(Beginning of GIVEN RECORDS)

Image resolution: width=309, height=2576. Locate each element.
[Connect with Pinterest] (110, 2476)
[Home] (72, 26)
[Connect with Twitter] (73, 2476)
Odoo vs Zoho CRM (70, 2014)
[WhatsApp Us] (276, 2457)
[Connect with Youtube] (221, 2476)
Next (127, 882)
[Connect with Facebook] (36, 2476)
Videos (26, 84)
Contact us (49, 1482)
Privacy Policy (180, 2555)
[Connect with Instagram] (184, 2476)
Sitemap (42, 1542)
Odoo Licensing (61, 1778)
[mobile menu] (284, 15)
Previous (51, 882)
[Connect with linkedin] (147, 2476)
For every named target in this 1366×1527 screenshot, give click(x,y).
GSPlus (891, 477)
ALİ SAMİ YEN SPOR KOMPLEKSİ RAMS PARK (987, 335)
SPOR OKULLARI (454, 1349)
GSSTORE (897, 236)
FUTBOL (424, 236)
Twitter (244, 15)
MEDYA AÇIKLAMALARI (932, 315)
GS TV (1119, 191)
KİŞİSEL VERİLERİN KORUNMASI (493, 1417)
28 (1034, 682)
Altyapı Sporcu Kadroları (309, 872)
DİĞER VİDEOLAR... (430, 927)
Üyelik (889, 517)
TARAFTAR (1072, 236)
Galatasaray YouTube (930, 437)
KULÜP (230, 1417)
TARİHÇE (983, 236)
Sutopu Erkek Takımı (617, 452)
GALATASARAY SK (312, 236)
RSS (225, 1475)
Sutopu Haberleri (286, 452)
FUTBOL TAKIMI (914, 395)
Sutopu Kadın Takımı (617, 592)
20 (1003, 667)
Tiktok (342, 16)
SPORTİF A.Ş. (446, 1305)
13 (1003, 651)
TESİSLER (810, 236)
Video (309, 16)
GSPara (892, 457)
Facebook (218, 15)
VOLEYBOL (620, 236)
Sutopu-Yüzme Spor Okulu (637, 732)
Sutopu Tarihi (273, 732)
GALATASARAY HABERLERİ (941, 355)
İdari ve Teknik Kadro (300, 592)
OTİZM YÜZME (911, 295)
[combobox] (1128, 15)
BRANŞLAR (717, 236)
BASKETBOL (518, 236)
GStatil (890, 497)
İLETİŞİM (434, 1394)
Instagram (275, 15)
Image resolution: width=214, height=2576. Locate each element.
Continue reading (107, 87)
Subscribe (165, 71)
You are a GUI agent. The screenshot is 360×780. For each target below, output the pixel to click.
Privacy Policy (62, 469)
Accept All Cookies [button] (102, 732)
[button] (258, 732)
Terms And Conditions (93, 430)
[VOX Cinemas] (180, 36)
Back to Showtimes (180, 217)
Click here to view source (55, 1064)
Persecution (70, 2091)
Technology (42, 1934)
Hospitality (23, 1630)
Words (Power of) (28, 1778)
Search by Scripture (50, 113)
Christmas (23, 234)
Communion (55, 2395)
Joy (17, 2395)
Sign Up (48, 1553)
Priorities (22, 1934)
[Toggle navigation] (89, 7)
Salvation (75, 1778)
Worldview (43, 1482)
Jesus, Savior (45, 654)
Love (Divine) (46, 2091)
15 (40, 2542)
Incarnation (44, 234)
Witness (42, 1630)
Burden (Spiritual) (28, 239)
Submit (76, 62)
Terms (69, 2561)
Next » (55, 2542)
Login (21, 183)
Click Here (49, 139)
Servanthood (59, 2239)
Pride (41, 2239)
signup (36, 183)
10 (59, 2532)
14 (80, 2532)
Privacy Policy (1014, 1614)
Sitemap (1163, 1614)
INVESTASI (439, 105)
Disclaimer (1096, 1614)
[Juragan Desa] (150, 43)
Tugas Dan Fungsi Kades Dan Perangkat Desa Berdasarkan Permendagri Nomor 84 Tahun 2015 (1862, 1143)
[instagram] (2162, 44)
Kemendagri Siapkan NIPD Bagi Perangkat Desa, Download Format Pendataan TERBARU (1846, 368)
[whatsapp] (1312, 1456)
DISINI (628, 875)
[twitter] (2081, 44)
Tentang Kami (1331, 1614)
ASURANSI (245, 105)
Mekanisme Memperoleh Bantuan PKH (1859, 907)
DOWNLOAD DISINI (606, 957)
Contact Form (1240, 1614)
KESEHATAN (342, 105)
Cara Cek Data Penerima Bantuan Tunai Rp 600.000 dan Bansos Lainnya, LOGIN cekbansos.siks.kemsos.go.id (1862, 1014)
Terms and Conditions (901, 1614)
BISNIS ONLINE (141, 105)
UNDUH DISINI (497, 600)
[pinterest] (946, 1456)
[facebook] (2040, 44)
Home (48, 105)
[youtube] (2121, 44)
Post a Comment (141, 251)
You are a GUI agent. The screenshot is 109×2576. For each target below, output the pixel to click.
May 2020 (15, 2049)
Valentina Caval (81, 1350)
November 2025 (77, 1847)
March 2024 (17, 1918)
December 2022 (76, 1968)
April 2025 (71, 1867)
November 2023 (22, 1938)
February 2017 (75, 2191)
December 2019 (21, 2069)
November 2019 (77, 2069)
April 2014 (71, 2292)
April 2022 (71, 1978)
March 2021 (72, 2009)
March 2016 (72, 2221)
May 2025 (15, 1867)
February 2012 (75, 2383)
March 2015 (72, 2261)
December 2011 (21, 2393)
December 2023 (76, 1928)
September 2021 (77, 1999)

(End of GIVEN RECORDS)

**TASK DIRECTIONS**.
Lines before the one containing "KESEHATAN (342, 105)" are to be left out; that line and every line after it through the end of the data should be copied exactly.

**EXERCISE RESULT**.
KESEHATAN (342, 105)
Cara Cek Data Penerima Bantuan Tunai Rp 600.000 dan Bansos Lainnya, LOGIN cekbansos.siks.kemsos.go.id (1862, 1014)
Terms and Conditions (901, 1614)
BISNIS ONLINE (141, 105)
UNDUH DISINI (497, 600)
[pinterest] (946, 1456)
[facebook] (2040, 44)
Home (48, 105)
[youtube] (2121, 44)
Post a Comment (141, 251)
You are a GUI agent. The screenshot is 109×2576. For each target below, output the pixel to click.
May 2020 (15, 2049)
Valentina Caval (81, 1350)
November 2025 (77, 1847)
March 2024 (17, 1918)
December 2022 (76, 1968)
April 2025 (71, 1867)
November 2023 (22, 1938)
February 2017 (75, 2191)
December 2019 (21, 2069)
November 2019 (77, 2069)
April 2014 (71, 2292)
April 2022 (71, 1978)
March 2021 (72, 2009)
March 2016 (72, 2221)
May 2025 (15, 1867)
February 2012 (75, 2383)
March 2015 (72, 2261)
December 2011 (21, 2393)
December 2023 (76, 1928)
September 2021 (77, 1999)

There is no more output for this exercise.